Lucy hurried across to the pedestal, which was also entombed in mosses and lichen. She began hunting around the edges of it, peeling off small bits of moss until she found what she was looking for. Ethan watched as she uncovered an engraved image of the sun with its radiating beams of light, once again pointing down toward the earth.
Lucy pulled a compass from her satchel and set it atop the pedestal before she stepped back and used her cell phone to take a picture.
Lucy flipped a finger across the screen of her cell phone and selected the picture she had just taken. Then, she used one of the phone’s apps to place the image alongside the one taken at Yonaguni Island.
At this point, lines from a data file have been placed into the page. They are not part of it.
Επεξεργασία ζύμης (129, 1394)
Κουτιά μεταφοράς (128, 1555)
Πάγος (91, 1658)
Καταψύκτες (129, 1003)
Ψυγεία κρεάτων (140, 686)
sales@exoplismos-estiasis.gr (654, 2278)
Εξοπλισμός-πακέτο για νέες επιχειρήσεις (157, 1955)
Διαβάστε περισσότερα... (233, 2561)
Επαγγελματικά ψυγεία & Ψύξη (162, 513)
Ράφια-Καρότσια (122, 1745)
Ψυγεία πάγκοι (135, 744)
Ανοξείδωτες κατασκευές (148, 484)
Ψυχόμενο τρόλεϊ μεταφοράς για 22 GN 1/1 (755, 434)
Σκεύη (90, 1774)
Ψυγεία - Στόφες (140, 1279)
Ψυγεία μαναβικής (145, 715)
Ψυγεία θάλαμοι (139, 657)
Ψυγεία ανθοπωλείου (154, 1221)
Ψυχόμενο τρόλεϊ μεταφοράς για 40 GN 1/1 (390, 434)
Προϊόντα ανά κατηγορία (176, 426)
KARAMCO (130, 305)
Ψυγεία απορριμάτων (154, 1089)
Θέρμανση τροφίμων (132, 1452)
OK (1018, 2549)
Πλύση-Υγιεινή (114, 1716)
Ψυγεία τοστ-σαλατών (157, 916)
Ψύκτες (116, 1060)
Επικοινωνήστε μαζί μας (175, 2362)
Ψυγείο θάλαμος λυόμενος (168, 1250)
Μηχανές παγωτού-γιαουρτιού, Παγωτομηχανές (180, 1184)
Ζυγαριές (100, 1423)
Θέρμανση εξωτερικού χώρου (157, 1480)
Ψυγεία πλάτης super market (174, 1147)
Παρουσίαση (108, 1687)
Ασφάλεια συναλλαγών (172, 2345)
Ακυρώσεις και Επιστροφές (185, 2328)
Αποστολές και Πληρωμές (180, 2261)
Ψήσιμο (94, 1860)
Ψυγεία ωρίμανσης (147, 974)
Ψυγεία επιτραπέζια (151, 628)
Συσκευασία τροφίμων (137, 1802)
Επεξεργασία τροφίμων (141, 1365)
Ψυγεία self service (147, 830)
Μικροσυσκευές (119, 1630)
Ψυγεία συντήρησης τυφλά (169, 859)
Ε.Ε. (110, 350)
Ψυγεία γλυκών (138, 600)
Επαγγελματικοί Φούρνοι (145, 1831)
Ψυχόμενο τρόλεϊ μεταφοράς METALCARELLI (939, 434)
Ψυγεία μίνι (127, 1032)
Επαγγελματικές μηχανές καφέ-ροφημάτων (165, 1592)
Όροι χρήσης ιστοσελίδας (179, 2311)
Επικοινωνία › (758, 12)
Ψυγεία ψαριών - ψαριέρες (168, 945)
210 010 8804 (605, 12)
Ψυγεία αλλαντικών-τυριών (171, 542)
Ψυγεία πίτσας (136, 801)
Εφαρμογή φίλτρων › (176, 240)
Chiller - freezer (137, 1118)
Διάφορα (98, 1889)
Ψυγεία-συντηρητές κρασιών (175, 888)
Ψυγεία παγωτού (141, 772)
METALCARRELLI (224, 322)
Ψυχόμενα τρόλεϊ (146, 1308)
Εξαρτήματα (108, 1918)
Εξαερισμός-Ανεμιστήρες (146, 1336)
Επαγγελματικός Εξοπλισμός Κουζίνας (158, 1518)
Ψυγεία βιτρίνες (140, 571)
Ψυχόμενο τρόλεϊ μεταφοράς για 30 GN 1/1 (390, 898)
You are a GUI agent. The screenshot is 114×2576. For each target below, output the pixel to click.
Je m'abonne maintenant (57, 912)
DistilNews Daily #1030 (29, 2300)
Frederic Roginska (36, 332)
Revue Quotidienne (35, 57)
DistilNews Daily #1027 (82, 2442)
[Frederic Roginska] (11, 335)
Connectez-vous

She turned the phone in her hand and held it out to Ethan.
‘They’re both engraved with lines pointing in the same direction.’
Ethan observed the images carefully and shook his head. ‘Not quite. The engraving at Yonaguni is facing slightly more to the south.’
Lucy nodded, her face enraptured with excitement as she waved the phone up and down. ‘That’s my point, don’t you get it? If Mahandrapavarta’s icon is to the south and is pointing slightly north, and the icon at Yonaguni is vice-versa…?’
Ethan pictured a mental image of the separate locations of where they were standing now in Cambodia and the site of the monument at Yonaguni. Placed on a map of the Earth, he quickly caught on to what Lucy was getting out.
‘They might be referencing a single location.’
‘Not might be,’ Lucy emphasized. ‘Look at the longest line on each image of the sun beams.’